● WHAT YOU ARE ASKED TO DO
After locating the line with "The image size is (745, 413).", set down that line and all the lines that follow it, unchanged, to the end of the records; omit the pictures.

(Records from a collection)
···
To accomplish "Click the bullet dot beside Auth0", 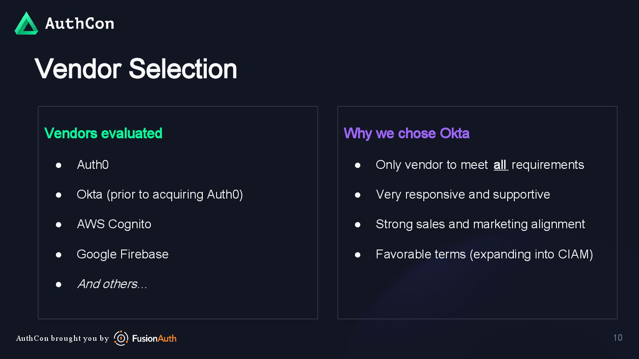I will tap(59, 165).
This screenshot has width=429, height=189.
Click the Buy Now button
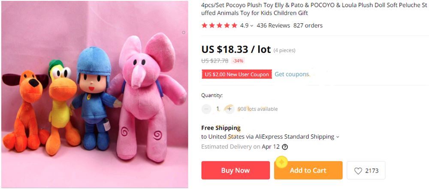click(236, 170)
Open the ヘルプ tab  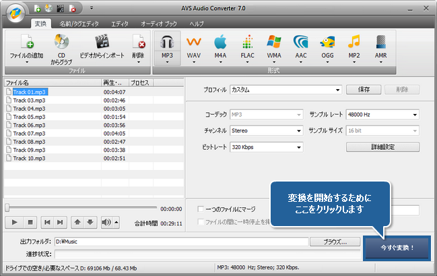[x=197, y=23]
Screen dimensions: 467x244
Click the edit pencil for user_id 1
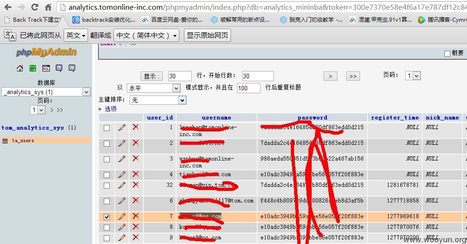[x=122, y=127]
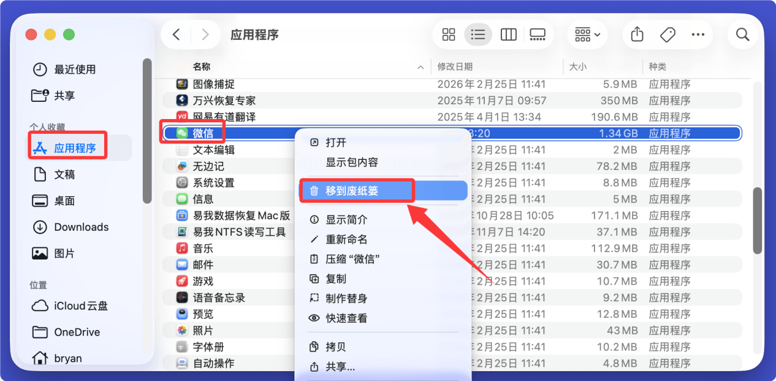Screen dimensions: 776x381
Task: Open the more actions (…) menu
Action: coord(698,34)
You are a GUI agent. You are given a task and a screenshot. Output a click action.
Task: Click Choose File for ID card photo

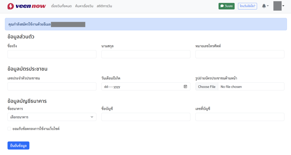(x=207, y=87)
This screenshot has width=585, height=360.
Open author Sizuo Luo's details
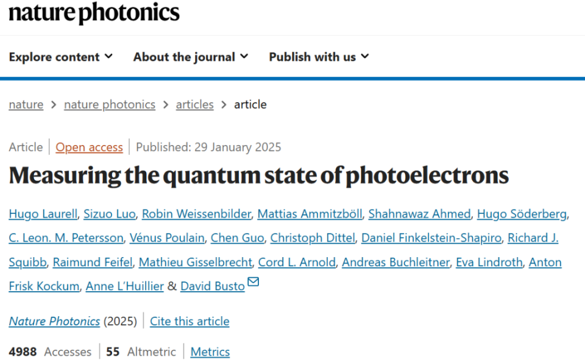(x=109, y=214)
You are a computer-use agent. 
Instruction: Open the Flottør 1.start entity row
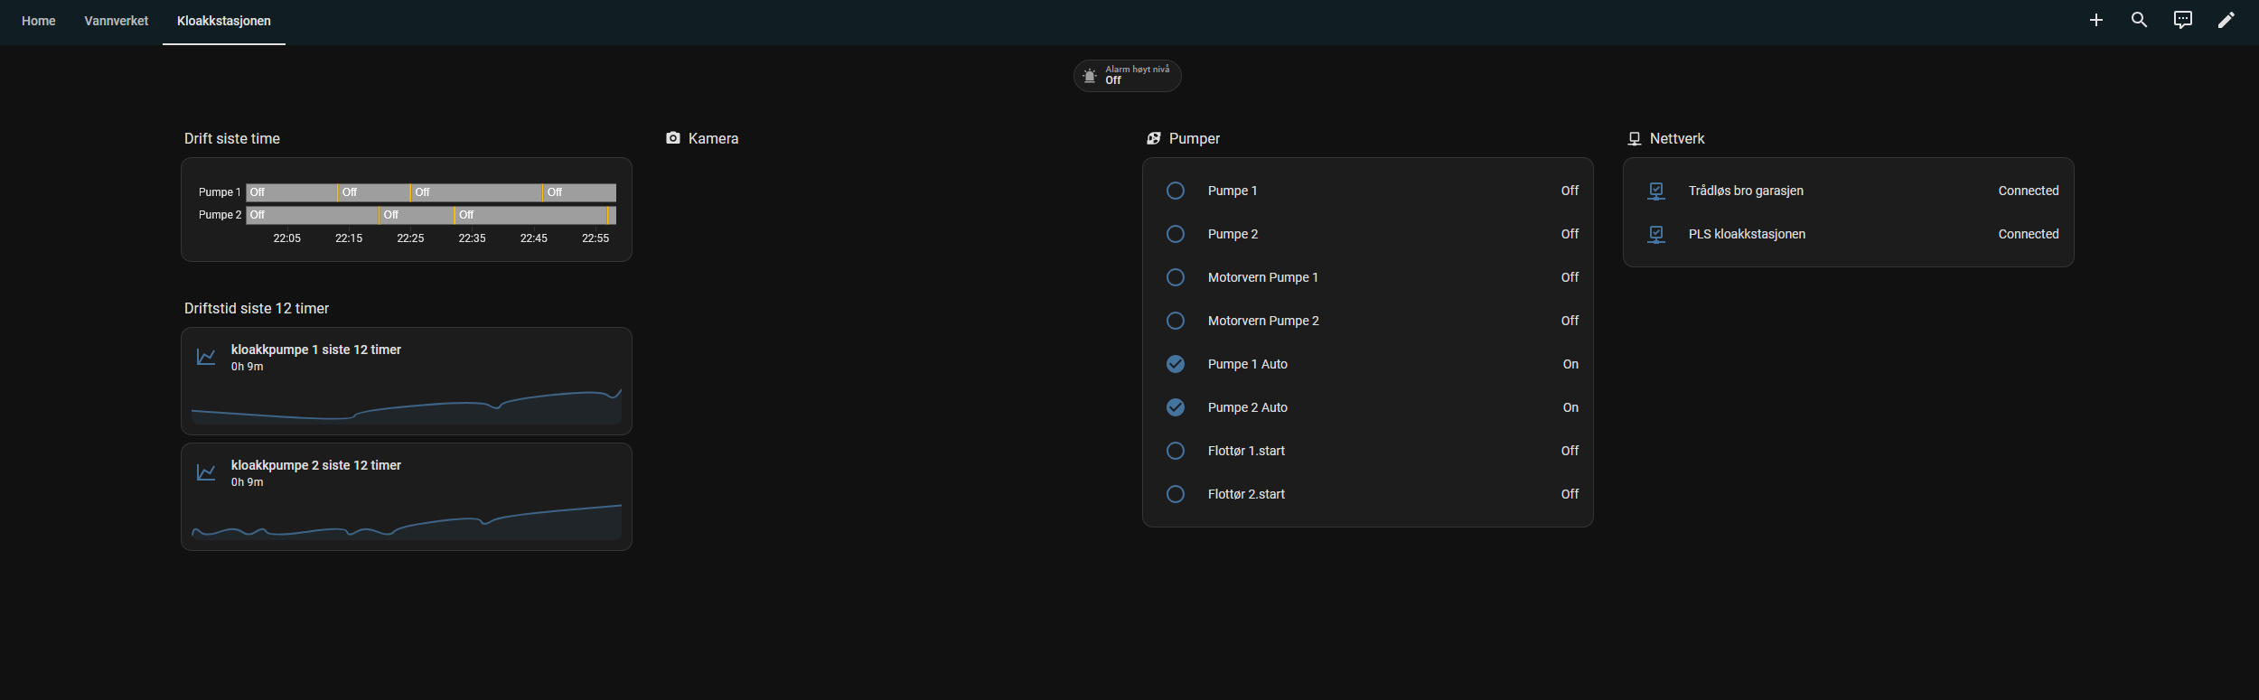[x=1245, y=451]
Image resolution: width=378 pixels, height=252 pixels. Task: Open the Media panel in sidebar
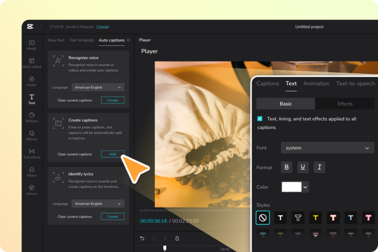pos(32,45)
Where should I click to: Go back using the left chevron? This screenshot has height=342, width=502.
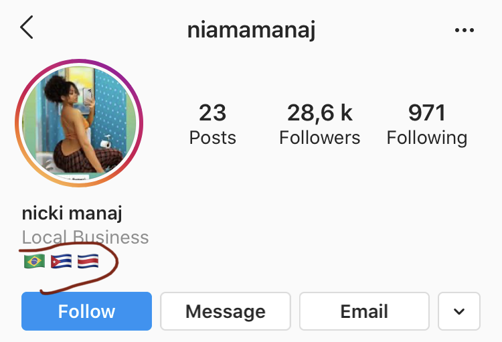coord(27,29)
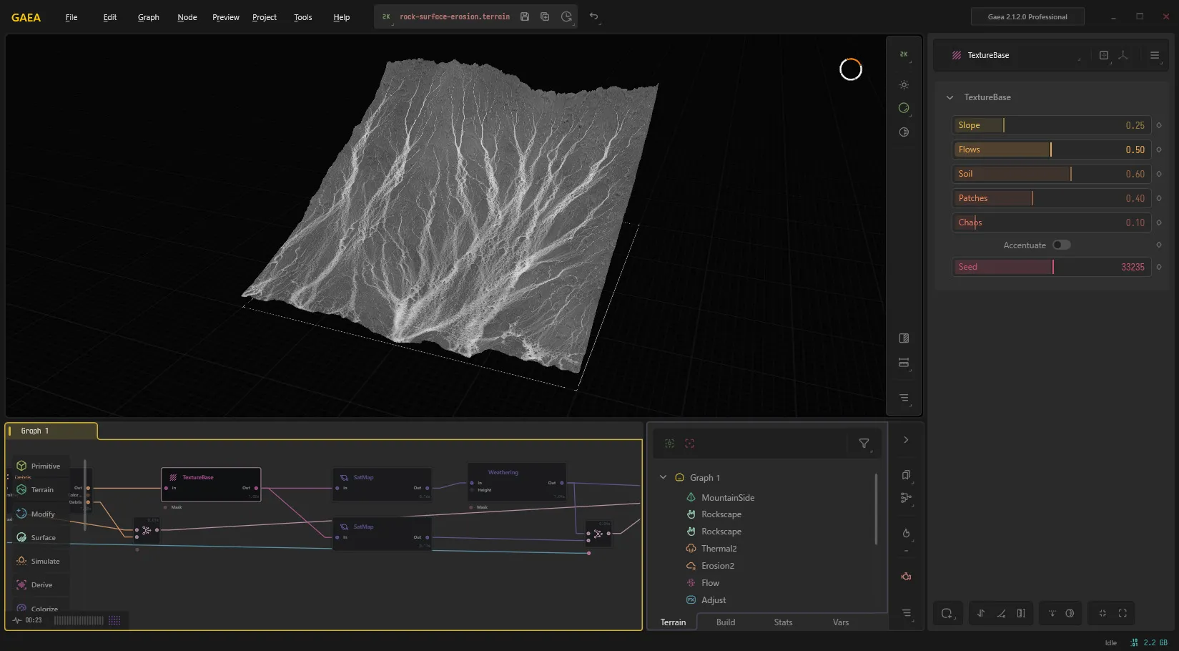Open the sun lighting settings in viewport
The width and height of the screenshot is (1179, 651).
[904, 84]
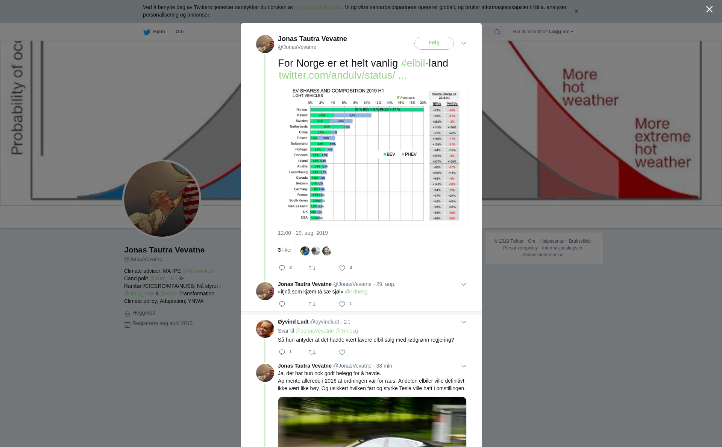The width and height of the screenshot is (722, 447).
Task: Dismiss the cookie notice banner
Action: [x=576, y=11]
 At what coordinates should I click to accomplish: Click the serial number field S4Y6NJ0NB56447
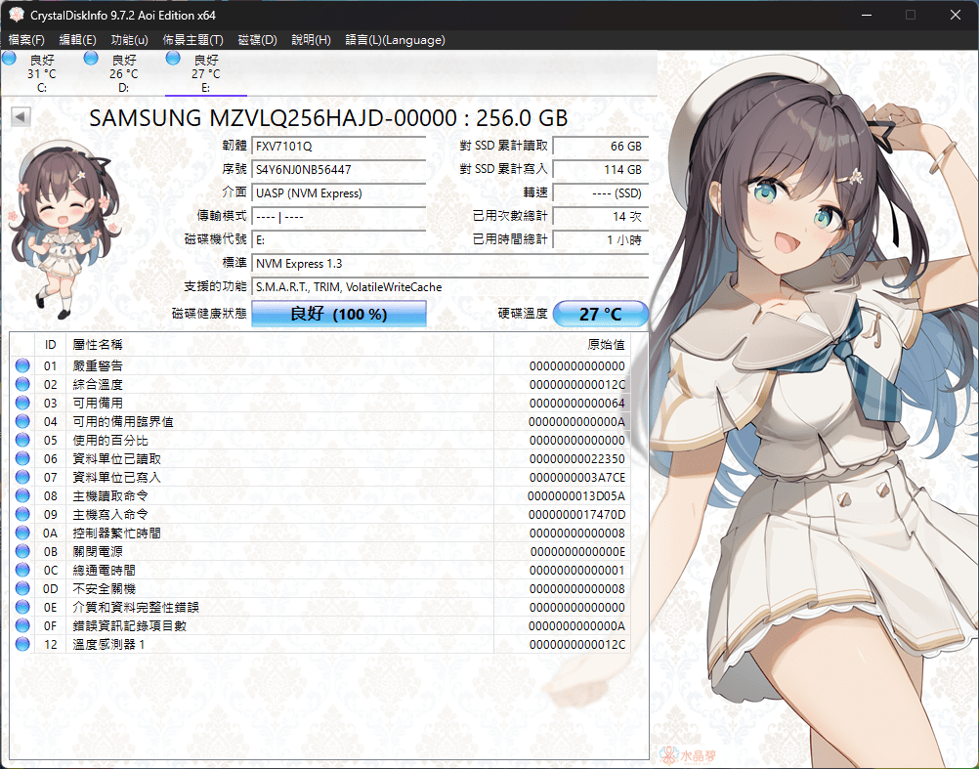tap(339, 169)
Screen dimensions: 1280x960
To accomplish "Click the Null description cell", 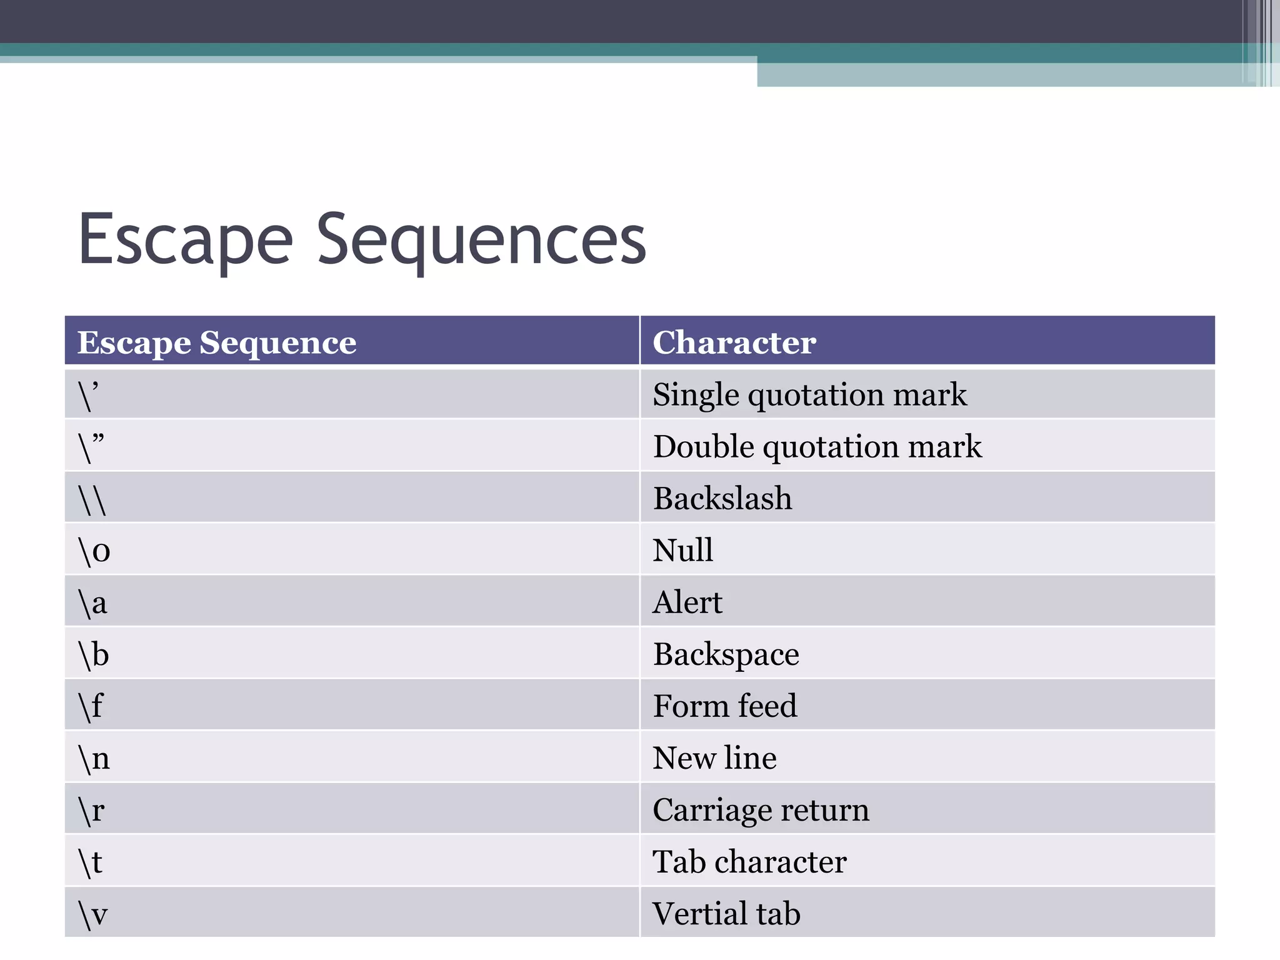I will (683, 550).
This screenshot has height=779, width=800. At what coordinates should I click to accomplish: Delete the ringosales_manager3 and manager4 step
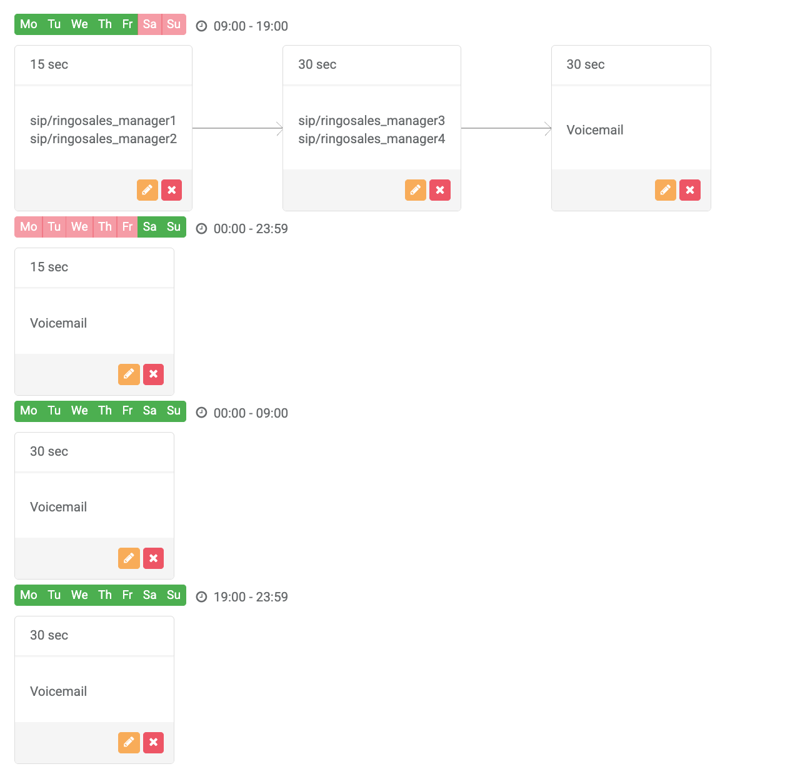point(440,190)
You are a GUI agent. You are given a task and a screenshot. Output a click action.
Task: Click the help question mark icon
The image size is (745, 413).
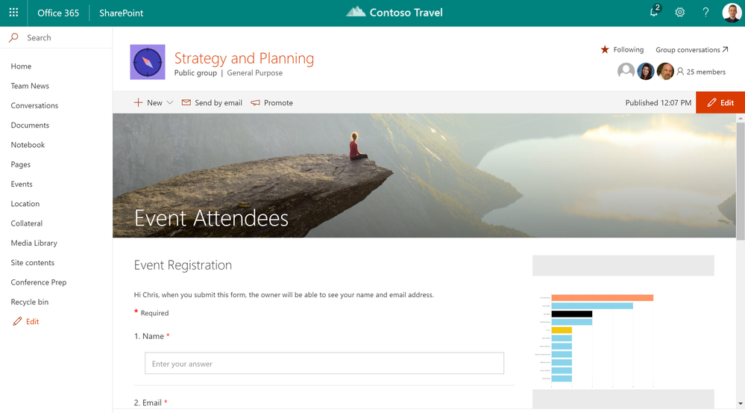[705, 13]
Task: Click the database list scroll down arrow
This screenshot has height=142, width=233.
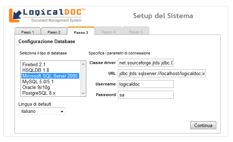Action: pos(83,94)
···
● SOLUTION FOR THIS EXERCISE
The image size is (745, 413).
[705, 13]
Task: Click the database list scroll down arrow
This screenshot has height=142, width=233.
Action: pos(83,94)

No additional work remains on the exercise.